On August 24, AD 79 -- nineteen hundred and thirty-three years ago -- Mount Vesuvius roused itself from a long sleep and erupted. In the space of 42 hours, the thriving Roman seacoast town of Pompeii was buried under a 23-foot layer of volcanic ash and lapilli. Other towns for miles around, famously including Herculaneum, were wiped out, too. The landscape was changed forever and, in time, Pompeii herself was forgotten. But she guarded her secrets well, preserving them until 1748 when a pickax strike broke through her stone shroud. Our understanding of everyday life in ancient Rome changed forever.
As it happens, I’m finishing up an excellent NY Times bestseller by Robert Harris titled “Pompeii.” He’s an exceptionally good storyteller, and his approach to the town’s last days is exciting, beautifully researched, intelligent, and wonderfully imagined. I highly recommend it.
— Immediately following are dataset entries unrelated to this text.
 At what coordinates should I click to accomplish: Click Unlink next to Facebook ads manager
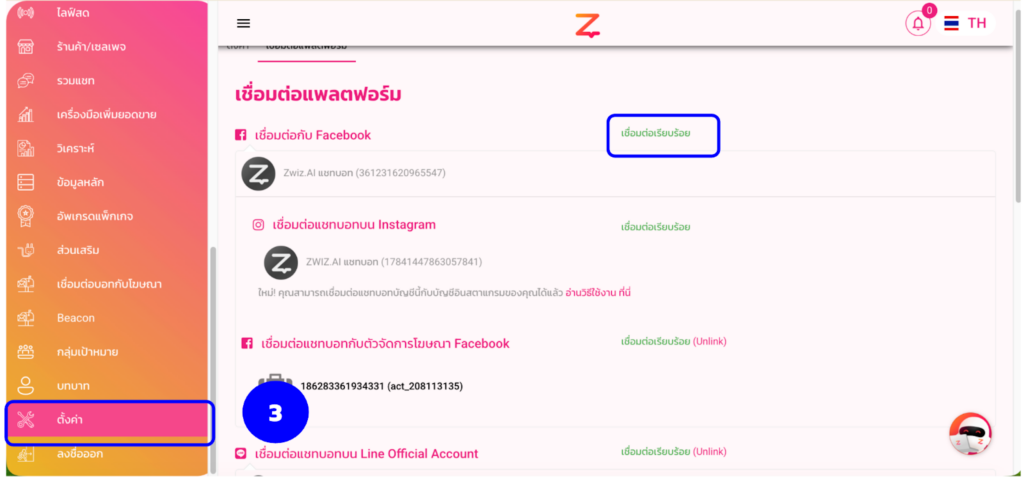tap(709, 342)
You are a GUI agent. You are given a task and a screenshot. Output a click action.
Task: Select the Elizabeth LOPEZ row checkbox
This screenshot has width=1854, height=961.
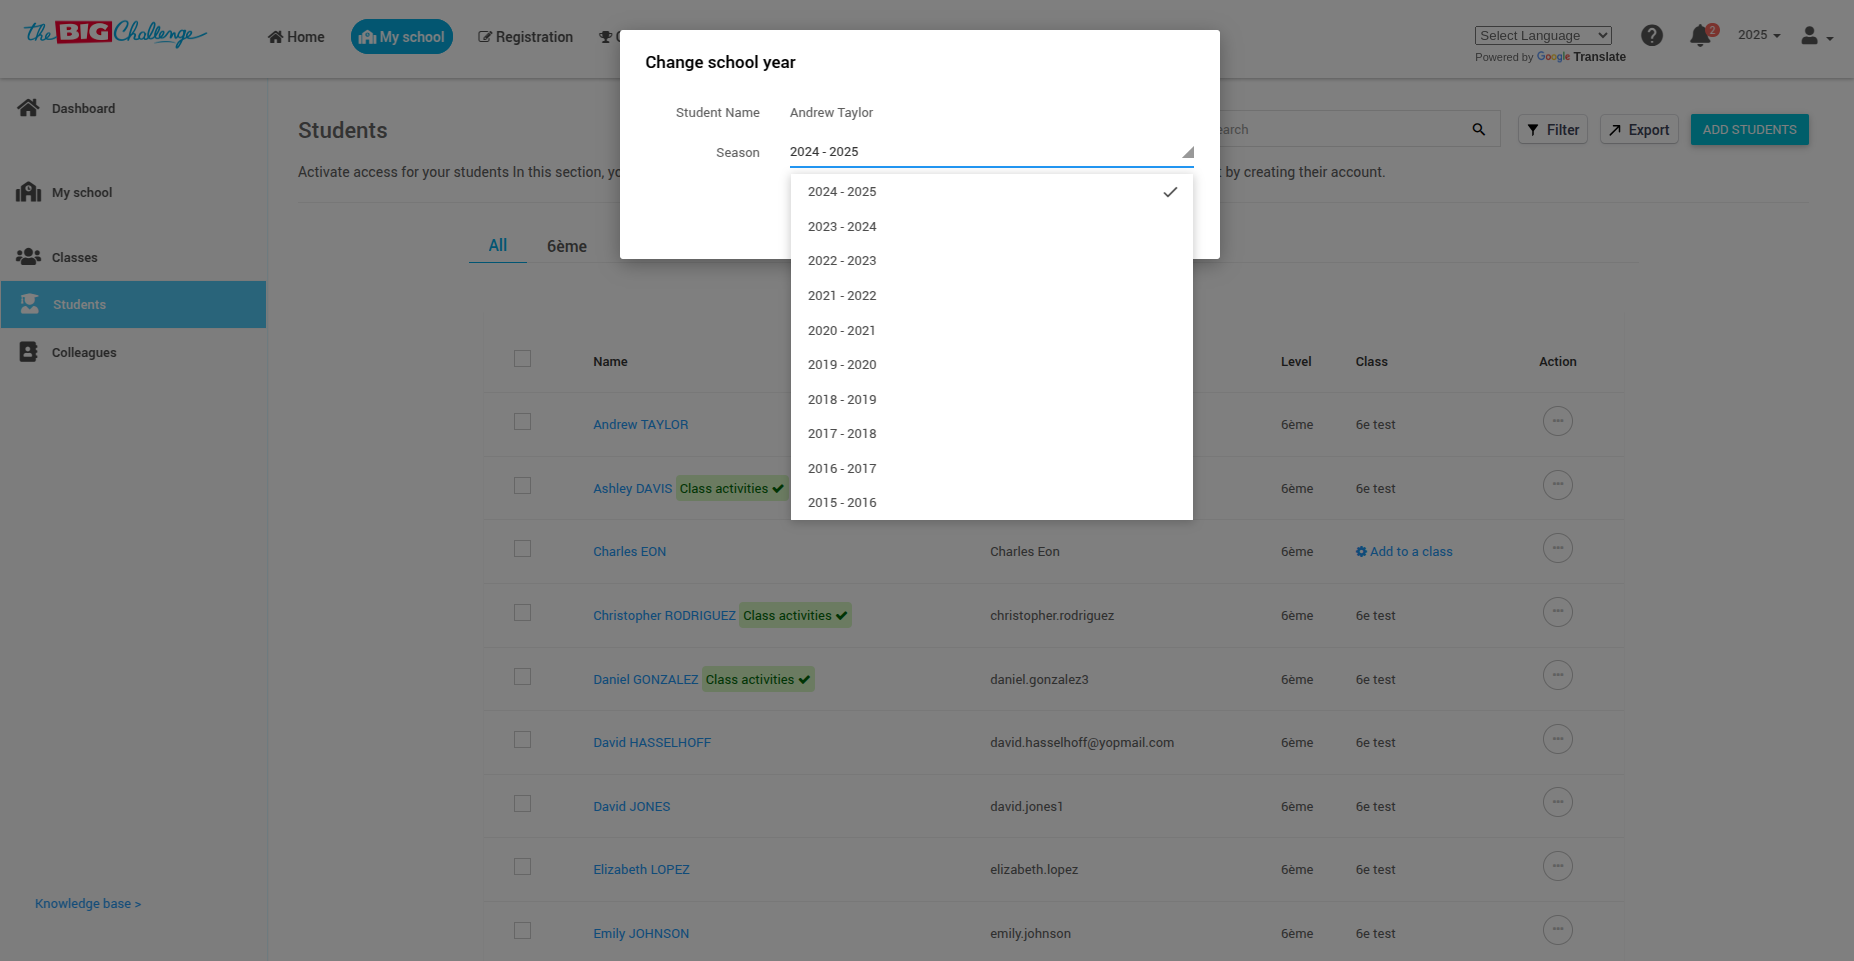(x=522, y=867)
Reading “Pompeii” also drew me back to my own unforgettable visit to the town many years ago. I’d been traveling around Europe auditioning for ballet companies. The audition season fell late in the year with a hiatus during the Christmas holiday, and being lonely and bored, decided to make good use of my Eurail Pass, jump on a train, and head south for Rome. No plan; just a whim.
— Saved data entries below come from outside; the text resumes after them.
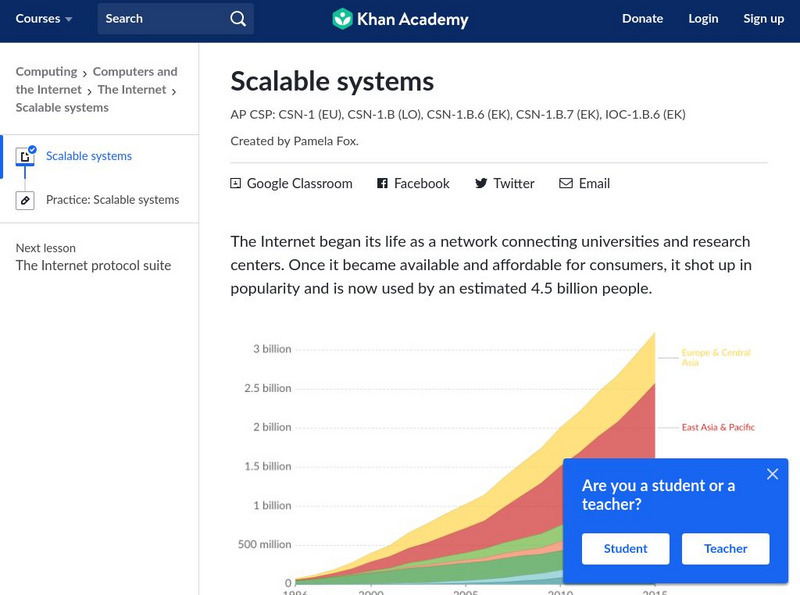
Task: Click the magnifying glass search icon
Action: pyautogui.click(x=237, y=19)
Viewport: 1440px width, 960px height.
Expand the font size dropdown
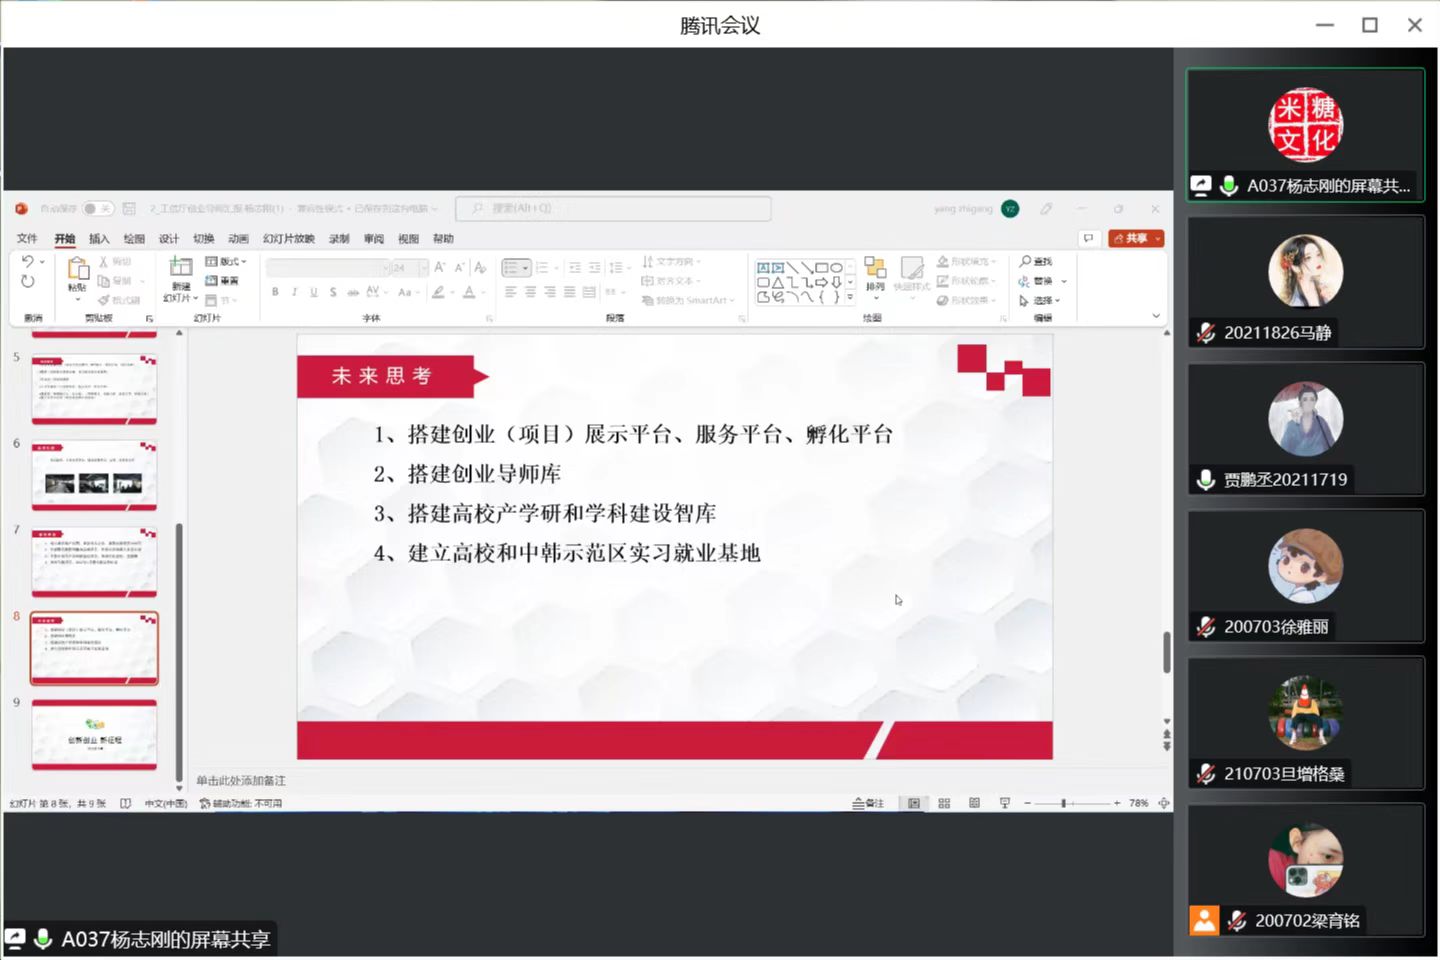(423, 267)
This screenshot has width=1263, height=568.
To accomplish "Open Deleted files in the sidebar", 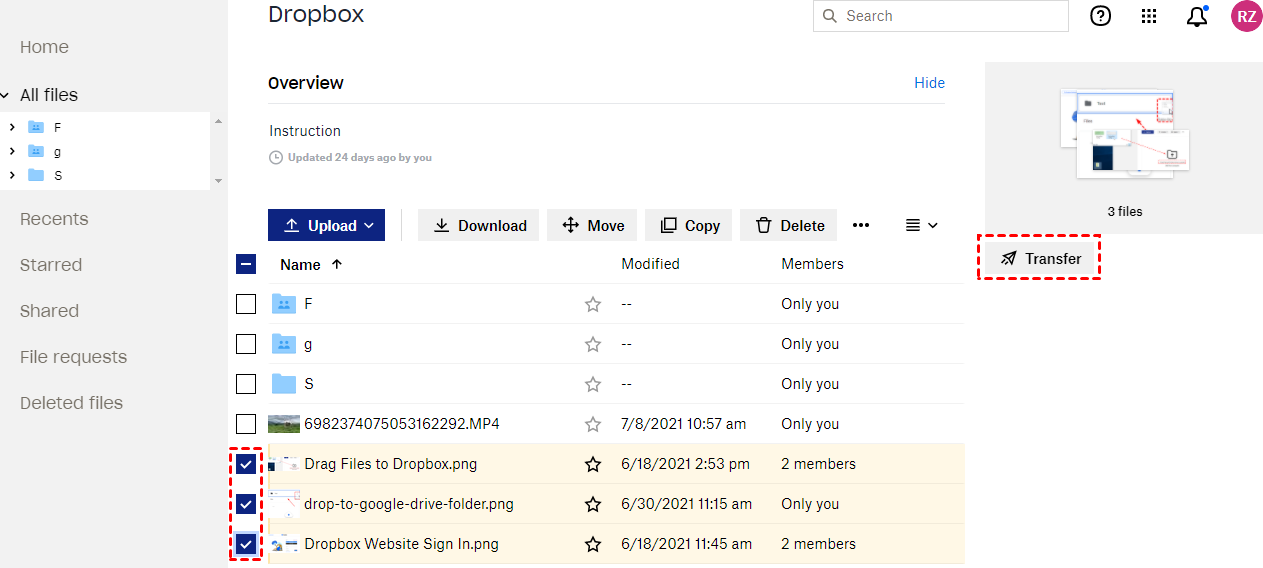I will click(x=71, y=403).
It was the perfect time of year to visit: mild weather and only a handful of tourists. I met one—a girl from Chicago—while exchanging deutsch marks for lira, and after a month on my own, hearing and speaking (poorly) mostly German, it was wonderful to chat with someone from home. She’d been on her own for awhile, too, so we decided to hang out and see Rome together.
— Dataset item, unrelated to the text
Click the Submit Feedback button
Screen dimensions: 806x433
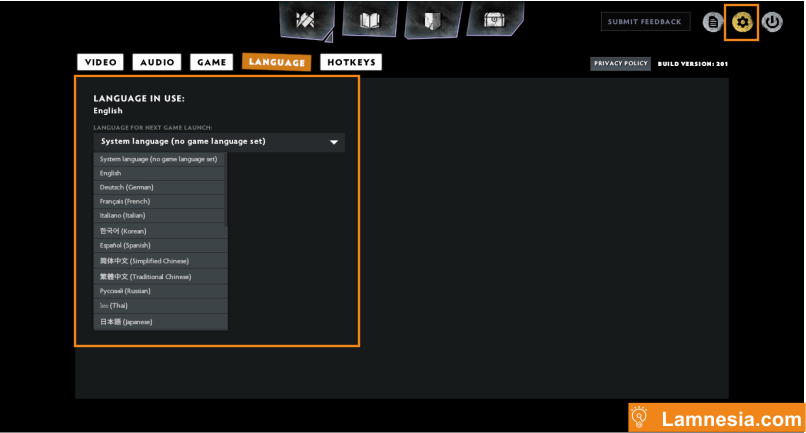click(645, 22)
After an intoxicating day of tramping around the Eternal City, we decided to visit Pompeii. So, early the next day, we set out, arriving by mid-morning. The sky was slightly overcast, the weather cool, and luck had smiled on us—Pompeii was utterly deserted. In fact, at the entrance to the ruins, we met the only other visitors that day: a history professor from Texas college and his wife. Pompeii was their passion; they knew her treasures and secrets inside and out.
So, for the rest of the day, my friend and I enjoyed a guided tour of the ruins. The professor knew exactly where an excavated room or courtyard displayed an awesomely preserved fresco or a beautiful fountain. He knew where to find 2000 year old graffiti and what it said, and could tell us what vendors had sold in this or that shop, the purpose of this or that public building or temple, and so on.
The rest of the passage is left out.